Marcin CICHY*, Tadeusz BOROWIECKI – Department of Chemical Technology, Faculty of Chemistry, Maria Curie-Sklodowska University, Lublin, Poland
Please cite as: CHEMIK 2016, 70, 5, 261–269
High growth of fossil fuels prices and tighten environmental requirements, which restricts emissions of the contaminants released to the atmosphere affected on increase of the share of energy possessed from renewable sources, including biomass. One of the most popular ways of processing vegetable oils is their transesterification, which leads to obtaining so called biodiesel. This process gives, beside the main product, technological waste, which is glycerol fraction. This waste contains up to 80% of glycerol and constitute average ~10 wt. % of produced esters. In the European Union, biodiesel use is projected to increase from 12.7 bln L in 2014 to its highest level of almost 14.8 bln L in 2020 and world biodiesel production is expected to grow up to ~38 bln L in 2024 (Fig. 1) . This means significant increase of biodiesel production concluding in rising problems related to utilization of the glycerol waste fraction.

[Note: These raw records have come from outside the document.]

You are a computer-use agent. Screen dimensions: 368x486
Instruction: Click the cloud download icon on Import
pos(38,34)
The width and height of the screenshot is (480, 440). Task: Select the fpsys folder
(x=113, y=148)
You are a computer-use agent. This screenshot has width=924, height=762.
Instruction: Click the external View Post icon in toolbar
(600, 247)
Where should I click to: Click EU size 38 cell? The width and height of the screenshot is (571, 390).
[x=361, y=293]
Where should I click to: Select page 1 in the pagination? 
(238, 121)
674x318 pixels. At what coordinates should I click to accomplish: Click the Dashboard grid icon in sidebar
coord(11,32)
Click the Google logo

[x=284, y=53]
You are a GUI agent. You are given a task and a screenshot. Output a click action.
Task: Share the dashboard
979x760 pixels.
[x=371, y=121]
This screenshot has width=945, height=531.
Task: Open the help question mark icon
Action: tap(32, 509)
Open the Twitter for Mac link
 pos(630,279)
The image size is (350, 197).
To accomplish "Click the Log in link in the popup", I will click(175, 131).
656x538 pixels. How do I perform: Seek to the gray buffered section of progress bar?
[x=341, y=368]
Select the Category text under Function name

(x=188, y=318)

Beside already known applications of glycerol in pharmaceutical, food, cosmetics and tobacco industry or explosives materials, scientists began to propose new processes having their purposes in fitting up this waste (e.g. receiving such chemicals as dihydroxyacetone [2, 3], 1,3-propanediol [4-6], glycerol ethers [7, 8] and glycerol esters [9, 10]). As a result of dehydration can be obtained acrolein, which is an important chemical compound used for the production of acrylic acid . Glycerol can be used as a biocomponent to engine fuels and even can be burned as a fuel. Wide information about classical and novel glycerol phase utilization processes can be found in reviews [e.g. 12, 13].